Em nossas conversas, algumas condições se destacaram como impedimentos à abertura de espaços de diálogo. Algumas dessas condições seriam salários, cargas de trabalho, desgaste físico/mental, recursos materiais e investimentos em formações. Esses impedimentos foram discutidos em uma roda de conversa em que uma participante relatou um trabalho realizado com os alunos, no qual conversaram sobre a “escola que temos e a escola que queremos”. “Fiquei impressionada quando a criança disse que a escola parece cadeia, cheia de grades, pintada com cor apagada e só tem trinta minutos de recreio” (FRAGMENTOS DE DIÁRIO DE CAMPO). A professora ponderou que as crianças são sensíveis à realidade; não passivas ou ingênuas como, muitas vezes, acreditamos que sejam. Nesse dia, o poema “Se essa escola fosse minha” serviu de disparador à discussão. Conversamos sobre as perspectivas do professor para a organização da escola.

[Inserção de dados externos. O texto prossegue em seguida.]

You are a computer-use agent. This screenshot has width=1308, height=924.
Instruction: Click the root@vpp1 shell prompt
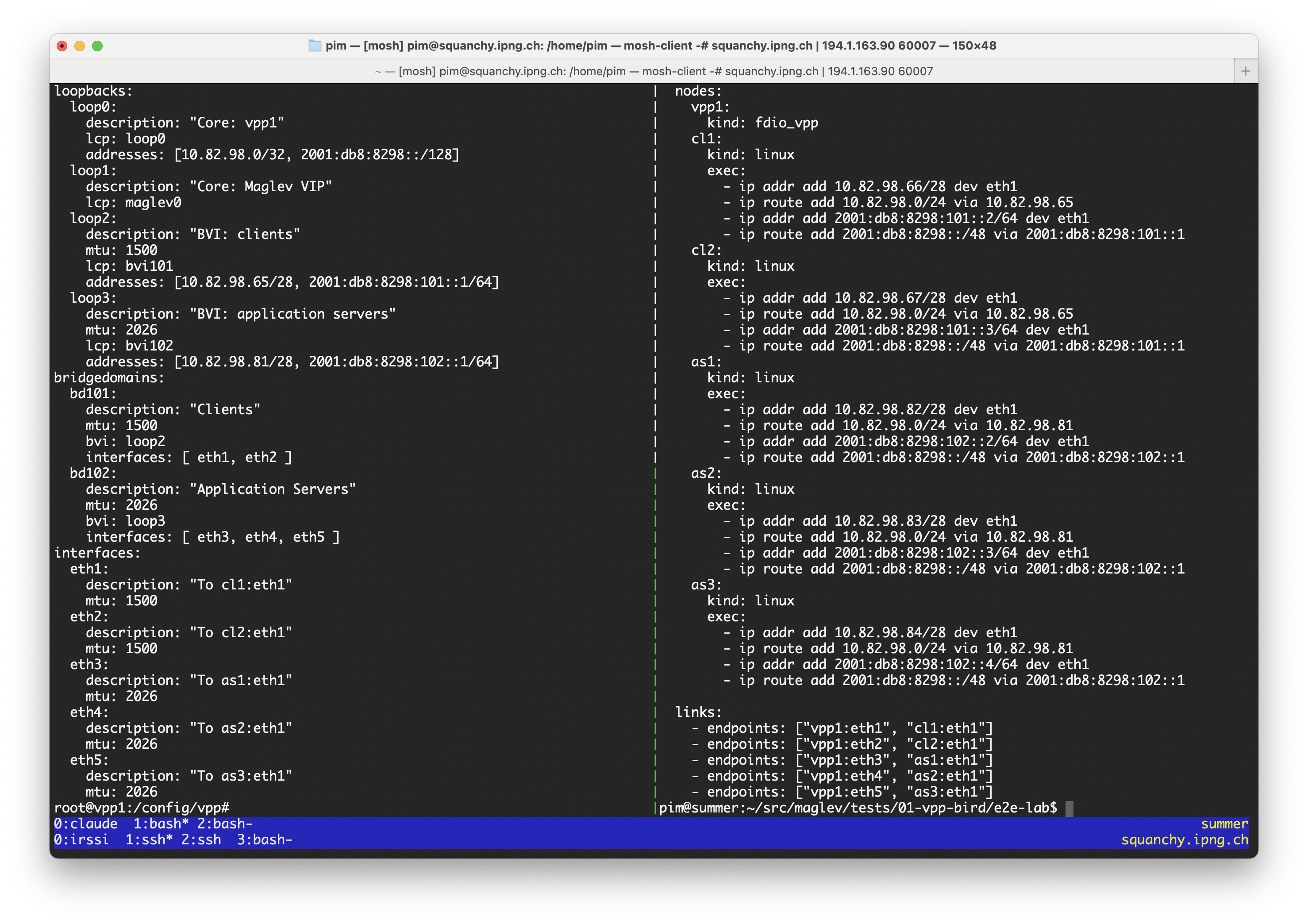[141, 807]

“No meu sonho, o professor só trabalha em um horário e o salário é muito bom. Extensão de carga horária é proibida e você tem que dar conta do recado com o bom salário que tem. Nosso trabalho é muito desgastante para ser em dois horários. Mas é só sonho, viu gente!”.

“Muita gente vai trabalhar na escola pública, porque acha que tem menos cobrança, mas acaba descobrindo que é mais desgastante”.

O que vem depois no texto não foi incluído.